Девушка эта — подруга нашей Зины Прутиковой, кровать которой рядом с моей. Она сидит у нас в комнате, славненькая, розовая под синим беретом со звездочкой. Лузгает семечки. «Самарский разговор» — называют здесь семечки. Рассказывает: в Куйбышеве — много московских учреждений. Выступает известный исполнитель романсов Козин, тоже эвакуировался из Москвы. Она не вкладывает в эти слова никакого особого смысла, но в комнате на миг становится тихо, затаенно, тревожно.
— Хочу к маме, — вдруг говорит Ника Лось. Она сидит на кровати, поджав под себя ноги, и кутается в белый шерстяной платок.
— Ты что? — Зина Прутикова приподнимается на локте. Сегодня воскресенье. Она еще не вставала — под одеялом теплее.

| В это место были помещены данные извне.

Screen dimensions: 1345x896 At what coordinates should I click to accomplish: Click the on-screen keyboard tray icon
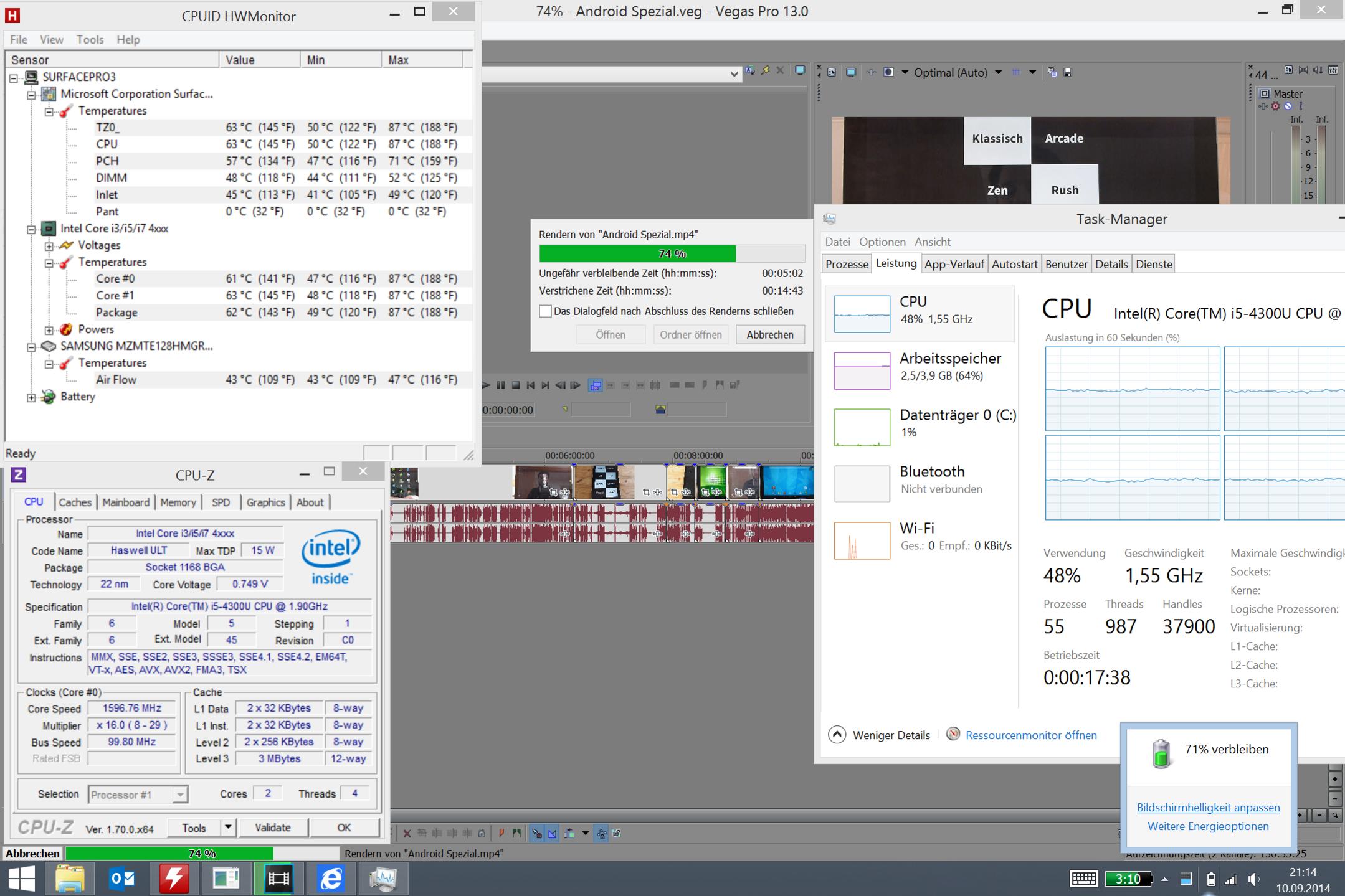click(x=1083, y=879)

— Хочу к маме! — говорит опять Ника. Ее никогда не поймешь — всерьез она или шутит.
— Ну, знаешь. Уж если за мамину юбку держаться… — Зина озабоченно садится, свешивает с кровати голые белые ноги. — Мы не для того добровольно пошли в армию, чтобы хныкать…
Никто ее не спрашивает, для чего она пошла. У нас в комнате вообще об этом не говорят. Пошли, и все. Зина говорит очень тихо:
— А тебе, Ника, особенно неудобно так говорить. Твоя мама — на захваченной немцами территории…

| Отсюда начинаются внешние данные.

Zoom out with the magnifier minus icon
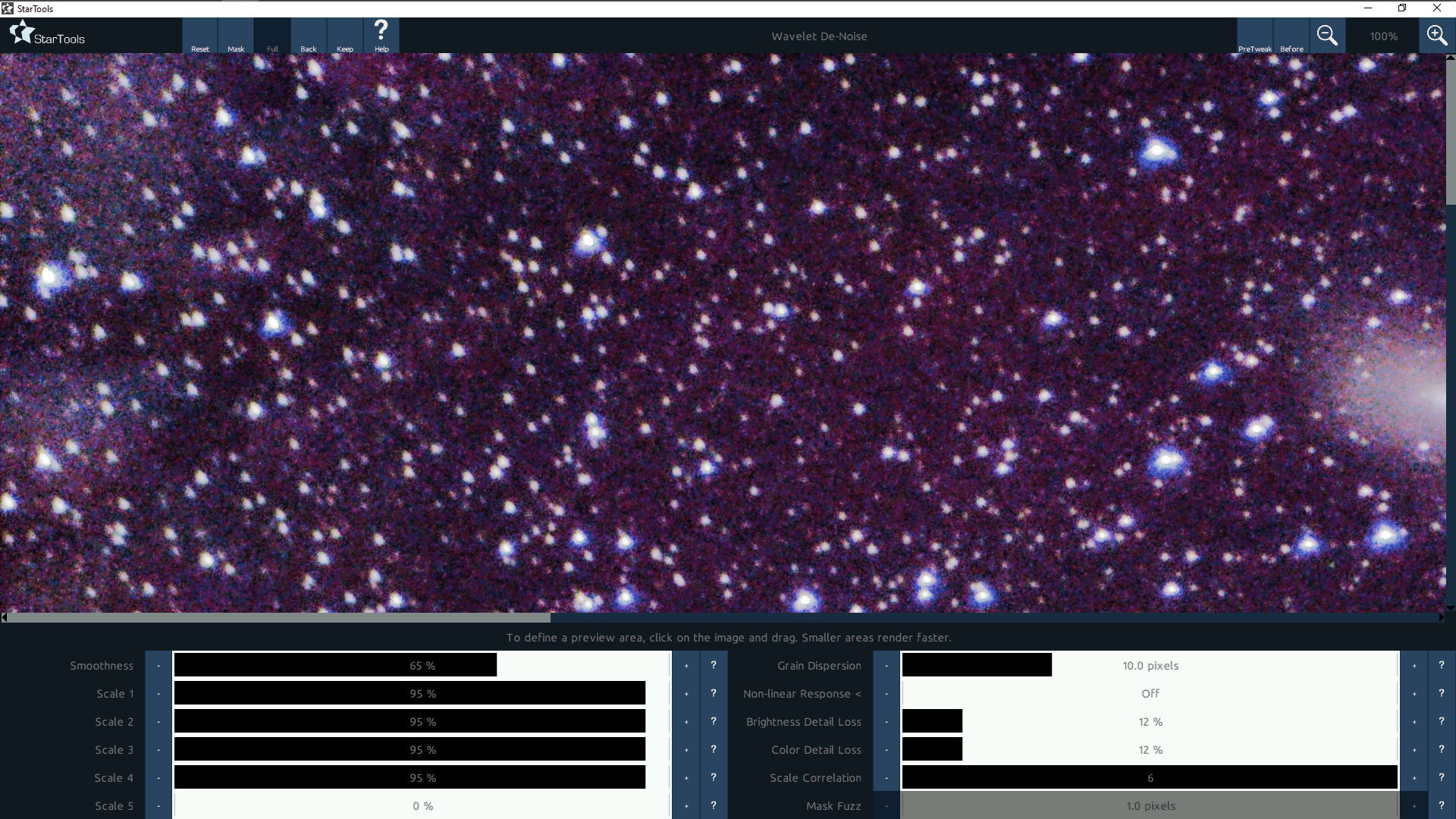Screen dimensions: 1456x819 click(1327, 36)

— Временно захваченной. Ты забыла сказать: «временно». Ляп. Политический к тому же, — говорит Ника.
Посторонняя девушка в синем берете смущена этой перепалкой, ждет, что будет, раскрыв рот, — шелуха от семечка прилипла к губе.
В дверь всовывается могучее плечо Ангелины. Вторгается ее огромная мужская фигура. Она всегда так движется, пригнув большую голову с коротко, по-мужски подстриженными волосами, — стремительно, будто идет напролом. Цель ее сейчас — Ника. Задача — установить с ее помощью футурум конъюнктив от глагола kämpfen — бороться, сражаться.
Немецкий она знает еще похуже моего, и дается он ей туго. Зато в походе она будет куда выносливее всех нас.
Конъюнктив от kämpfen — это только для затравки. К Нике у нее, как всегда, сто пятьдесят нудных вопросов, тщательно выписанных на бумажку.
И что за произношение! Будто скребут по стеклу ножом.
— Давай, давай еще, Ангелина, — говорю я. — Квантум сатис!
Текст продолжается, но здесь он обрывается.